Y esto sí, que fue una aventura caprichosa pero fértil de unos adolescentes de la Villa, una cueva que bautizaron con el nombre de la Angustia por su difícil localización. Ante todo, fue una historia fantástica, romántica, y grotesca. Que sea una merecida ofrenda a Salvador Oliva Cruz y a José Miguel Salamanca un gran alfombrista unos 40 años confeccionándola en la portada de la Iglesia de Nuestra Señora de la Concepción, en sustitución de otro gran Alfombrista que lo fue don Miguel Zerolo Fuentes abuelo del alcalde de Santa Cruz, hoy continúan sus hijos en el bregar de los brezos, pétalos, retamas.
Tito para los amigos, así lo llamaba José Miguel Salamanca, para que le socorriera. Tito Y José Miguel  ya no están entre nosotros, ya no volverá a sorprendernos con tantas aventuras desmesuradas, hace poco sorprendentemente nos dejaron para siempre, quizá se acordaron de la Cueva de la Angustia eterna y ahí quisieron ir a complacerse.

→ **Orden de trabajo 1**:
Cambia el fragmento del texto sobre la Cueva de la Angustia que va desde "Y esto sí, que" hasta "brezos, pétalos, retamas.", poniendo "muchachos" en lugar de "adolescentes".
→ **Orden de trabajo 2**:
Sigue escribiendo el texto sobre la Cueva de la Angustia a partir de su última oración.
Las líneas que siguen provienen de otra fuente.

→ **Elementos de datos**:

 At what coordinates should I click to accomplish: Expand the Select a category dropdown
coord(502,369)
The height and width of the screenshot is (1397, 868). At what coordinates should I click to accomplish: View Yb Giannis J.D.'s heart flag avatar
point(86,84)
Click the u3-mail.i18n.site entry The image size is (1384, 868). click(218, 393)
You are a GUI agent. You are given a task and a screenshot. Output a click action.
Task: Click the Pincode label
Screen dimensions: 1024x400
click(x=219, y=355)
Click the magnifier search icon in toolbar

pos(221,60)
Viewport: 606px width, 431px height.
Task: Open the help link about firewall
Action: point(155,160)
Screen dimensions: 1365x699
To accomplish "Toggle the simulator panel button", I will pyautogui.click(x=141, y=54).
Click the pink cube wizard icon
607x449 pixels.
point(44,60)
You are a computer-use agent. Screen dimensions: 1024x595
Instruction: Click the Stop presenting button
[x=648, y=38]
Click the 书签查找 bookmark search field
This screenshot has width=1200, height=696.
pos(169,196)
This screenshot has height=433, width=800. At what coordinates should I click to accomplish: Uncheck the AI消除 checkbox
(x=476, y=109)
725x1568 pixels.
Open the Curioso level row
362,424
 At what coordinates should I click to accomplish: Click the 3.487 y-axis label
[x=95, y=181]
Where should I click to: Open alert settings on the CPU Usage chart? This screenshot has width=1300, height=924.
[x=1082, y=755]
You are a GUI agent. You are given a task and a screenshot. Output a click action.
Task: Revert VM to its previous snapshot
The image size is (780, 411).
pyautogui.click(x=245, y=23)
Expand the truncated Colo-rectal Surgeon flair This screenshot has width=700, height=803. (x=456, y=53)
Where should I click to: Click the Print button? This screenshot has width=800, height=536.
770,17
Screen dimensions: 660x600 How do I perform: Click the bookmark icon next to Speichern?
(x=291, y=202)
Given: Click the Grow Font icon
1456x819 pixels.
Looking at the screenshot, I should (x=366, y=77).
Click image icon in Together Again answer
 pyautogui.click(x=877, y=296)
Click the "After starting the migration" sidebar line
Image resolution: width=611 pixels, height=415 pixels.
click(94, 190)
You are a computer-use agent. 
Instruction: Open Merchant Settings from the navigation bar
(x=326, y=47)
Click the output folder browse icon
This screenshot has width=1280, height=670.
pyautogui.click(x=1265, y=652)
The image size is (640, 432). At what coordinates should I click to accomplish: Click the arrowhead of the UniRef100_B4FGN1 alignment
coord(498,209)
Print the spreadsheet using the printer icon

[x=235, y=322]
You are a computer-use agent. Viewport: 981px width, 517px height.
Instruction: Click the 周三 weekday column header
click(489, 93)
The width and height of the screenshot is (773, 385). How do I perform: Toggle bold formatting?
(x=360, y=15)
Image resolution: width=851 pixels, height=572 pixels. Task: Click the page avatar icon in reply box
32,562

→ **Cuadro de respuesta 1**:
Y esto sí, que fue una aventura caprichosa pero fértil de unos muchachos de la Villa, una cueva que bautizaron con el nombre de la Angustia por su difícil localización. Ante todo, fue una historia fantástica, romántica, y grotesca. Que sea una merecida ofrenda a Salvador Oliva Cruz y a José Miguel Salamanca un gran alfombrista unos 40 años confeccionándola en la portada de la Iglesia de Nuestra Señora de la Concepción, en sustitución de otro gran Alfombrista que lo fue don Miguel Zerolo Fuentes abuelo del alcalde de Santa Cruz, hoy continúan sus hijos en el bregar de los brezos, pétalos, retamas.

→ **Cuadro de respuesta 2**:
José Miguel Salamanca, fue el propulsor de que se usaran los pitos en las noches mágicas de cinco de enero víspera de día de Reyes. Organizó en tres ocasiones la Cabalgata de Reyes de La Orotava, con sus amigos íntimos villeros, exhibiendo largometrajes cinematográficos en el entonces Cine Orotava, conocido por el Cine de Don Casiano (Hoy Auditorio Teobaldo Power), como preámbulo económico de la organización de la mencionada cabalgata.  
Pero la faceta más importante, fue la de alfombrista - artista, todos los años desde el principio de la década de los años sesenta del siglo XX, realizaba su tapiz, por fuera del templo Matriz de Nuestra Señora de la Concepción (el primero que pisar la Divina Majestad), tapiz de forma circular que en la actualidad continúa su hija, y que le traspasó entonces el artista don Miguel Zerolo Fuentes, ex alcalde de Santa Cruz de Tenerife.